(Stored items)
▼

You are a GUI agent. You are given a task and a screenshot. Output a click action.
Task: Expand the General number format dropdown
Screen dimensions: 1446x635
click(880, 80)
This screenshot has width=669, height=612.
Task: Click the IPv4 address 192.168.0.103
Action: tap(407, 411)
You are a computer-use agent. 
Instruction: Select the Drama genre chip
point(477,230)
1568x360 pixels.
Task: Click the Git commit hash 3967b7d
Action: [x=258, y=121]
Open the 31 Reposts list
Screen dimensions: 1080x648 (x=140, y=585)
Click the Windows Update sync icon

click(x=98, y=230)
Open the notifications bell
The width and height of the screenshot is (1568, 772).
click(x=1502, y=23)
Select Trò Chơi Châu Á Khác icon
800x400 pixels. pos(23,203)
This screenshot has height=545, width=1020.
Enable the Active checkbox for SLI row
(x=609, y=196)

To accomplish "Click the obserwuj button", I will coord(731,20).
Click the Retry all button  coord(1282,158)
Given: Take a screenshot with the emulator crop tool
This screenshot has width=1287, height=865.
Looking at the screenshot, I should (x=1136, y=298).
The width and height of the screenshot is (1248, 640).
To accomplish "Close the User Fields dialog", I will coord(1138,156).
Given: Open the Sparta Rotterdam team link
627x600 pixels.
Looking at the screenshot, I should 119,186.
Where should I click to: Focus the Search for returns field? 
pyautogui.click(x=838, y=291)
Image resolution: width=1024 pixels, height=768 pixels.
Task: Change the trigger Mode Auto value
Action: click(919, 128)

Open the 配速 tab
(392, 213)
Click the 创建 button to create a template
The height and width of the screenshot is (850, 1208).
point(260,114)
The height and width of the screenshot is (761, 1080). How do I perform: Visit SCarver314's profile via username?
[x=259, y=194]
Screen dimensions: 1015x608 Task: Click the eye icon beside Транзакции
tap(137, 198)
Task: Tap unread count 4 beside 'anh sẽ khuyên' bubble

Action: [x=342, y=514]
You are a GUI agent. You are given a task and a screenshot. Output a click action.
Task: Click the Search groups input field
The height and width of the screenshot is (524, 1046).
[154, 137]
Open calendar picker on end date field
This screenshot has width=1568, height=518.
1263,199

▲

Each record shown above is to be given again exactly.

You are a GUI agent. You are given a task and a screenshot. Output a click action.
Task: Expand the General number format dropdown
Screen dimensions: 1446x635
click(880, 80)
This screenshot has width=669, height=612.
Task: Click the IPv4 address 192.168.0.103
Action: tap(407, 411)
You are a computer-use agent. 
Instruction: Select the Drama genre chip
point(477,230)
1568x360 pixels.
Task: Click the Git commit hash 3967b7d
Action: [x=258, y=121]
Open the 31 Reposts list
Screen dimensions: 1080x648 (x=140, y=585)
Click the Windows Update sync icon

click(x=98, y=230)
Open the notifications bell
The width and height of the screenshot is (1568, 772).
click(x=1502, y=23)
Select Trò Chơi Châu Á Khác icon
800x400 pixels. pos(23,203)
This screenshot has height=545, width=1020.
Enable the Active checkbox for SLI row
(x=609, y=196)

To accomplish "Click the obserwuj button", I will coord(731,20).
Click the Retry all button  coord(1282,158)
Given: Take a screenshot with the emulator crop tool
This screenshot has width=1287, height=865.
Looking at the screenshot, I should (x=1136, y=298).
The width and height of the screenshot is (1248, 640).
To accomplish "Close the User Fields dialog", I will coord(1138,156).
Given: Open the Sparta Rotterdam team link
627x600 pixels.
Looking at the screenshot, I should 119,186.
Where should I click to: Focus the Search for returns field? 
pyautogui.click(x=838, y=291)
Image resolution: width=1024 pixels, height=768 pixels.
Task: Change the trigger Mode Auto value
Action: click(919, 128)

Open the 配速 tab
(392, 213)
Click the 创建 button to create a template
The height and width of the screenshot is (850, 1208).
point(260,114)
The height and width of the screenshot is (761, 1080). How do I perform: Visit SCarver314's profile via username?
[x=259, y=194]
Screen dimensions: 1015x608 Task: Click the eye icon beside Транзакции
tap(137, 198)
Task: Tap unread count 4 beside 'anh sẽ khuyên' bubble

Action: [x=342, y=514]
You are a GUI agent. You are given a task and a screenshot. Output a click action.
Task: Click the Search groups input field
The height and width of the screenshot is (524, 1046).
[154, 137]
Open calendar picker on end date field
This screenshot has width=1568, height=518.
1263,199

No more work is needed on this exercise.